Angiotensin II receptor antagonist improves age-related endothelial dysfunction

Background. We previously demonstrated that the angiotensin converting enzyme (ACE) inhibitor, enalapril, prevents the age-related impairment of endothelium-dependent hyperpolarization and relaxation mediated by endothelium-derived hyperpolarizing factor (EDHF). Objective. To test whether angiotensin II type 1 (AT₁) receptor antagonists would also improve age-related endothelial dysfunction. Methods.
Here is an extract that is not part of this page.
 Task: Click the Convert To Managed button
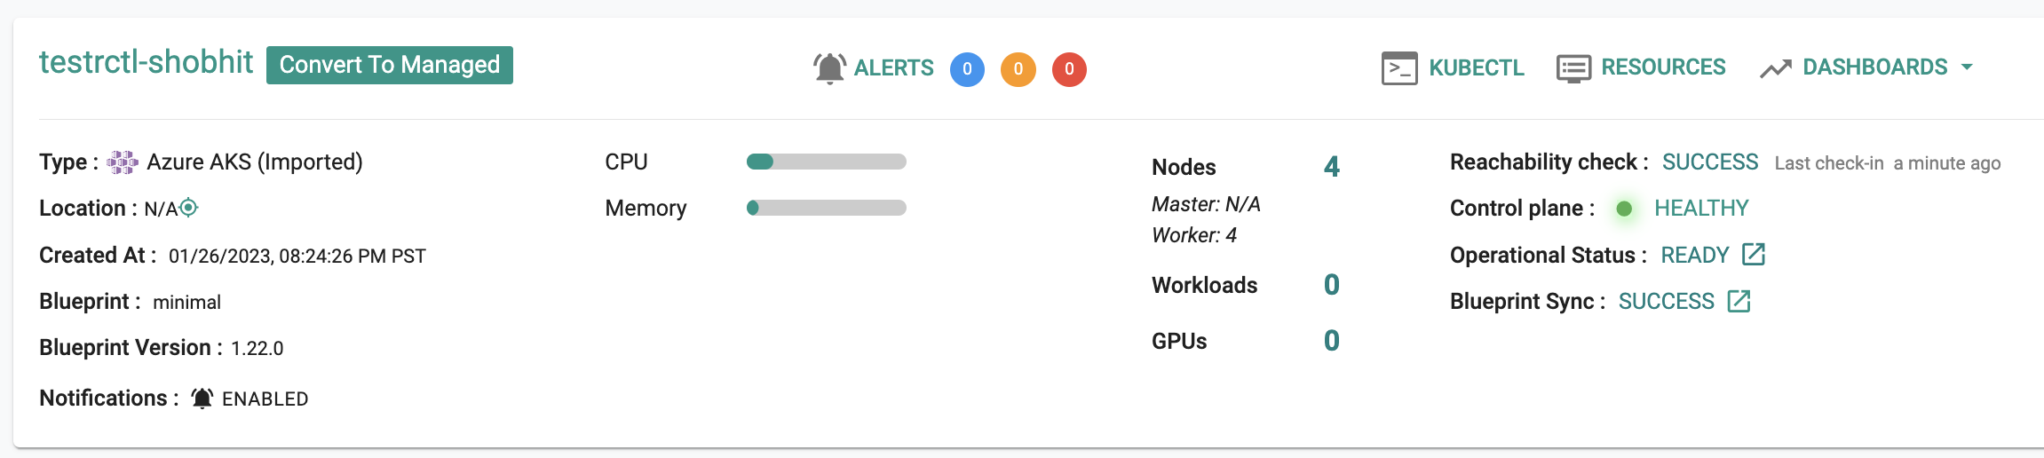[390, 65]
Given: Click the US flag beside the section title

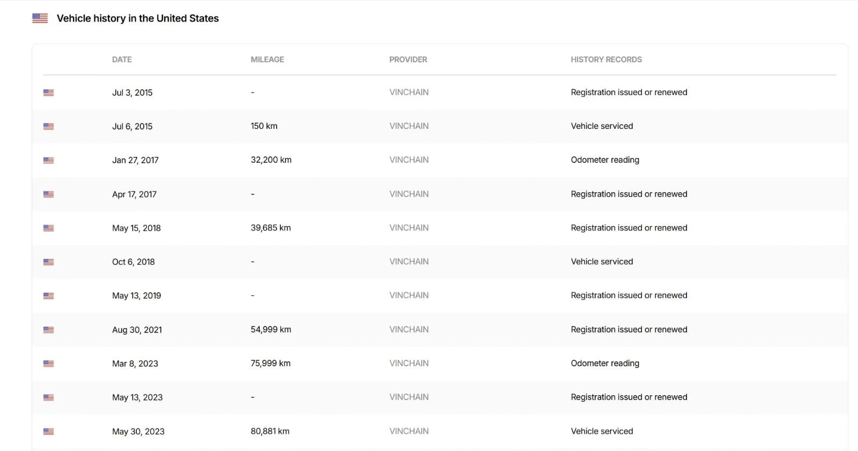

Normotensive Wistar-Kyoto (WKY) rats were treated for 3 months with either the AT₁ receptor antagonist, candesartan cilexetil (3.5 mg/kg per day; candesartan group), or the ACE inhibitor, enalapril (20 mg/kg per day; enalapril group), from 9 to 12 months of age. Untreated 12-month-old WKY rats (old group) served as controls (n = 7-12). Results. The two treatments decreased systolic blood pressure comparably. EDHF-mediated hyperpolarization in response to acetylcholine (ACh; 10^-5 mol/l) in the presence of norepinephrine in mesenteric arteries was improved in both the candesartan and enalapril groups to a similar extent compared with the old group (candesartan group, -24 ± 3 mV; enalapril group, -21 ± 2 mV; old group, -13 ± 2 mV). EDHF-mediated relaxation was similarly improved in the candesartan and enalapril groups (maximum relaxation: candesartan group, 70 ± 7%; enalapril group, 63 ± 8%; old group, 33 ± 9%). Hyperpolarization and relaxation responses to levcromakalim, an ATP-sensitive K⁺-channel opener, were similar in all groups. Conclusions. These findings suggest that the AT₁ receptor antagonist is as effective as the ACE inhibitor in improving the age-related decline in EDHF-mediated hyperpolarization and relaxation in normotensive rats. Thus AT₁ receptor antagonists might serve as novel tools with which to prevent endothelial dysfunction associated with aging.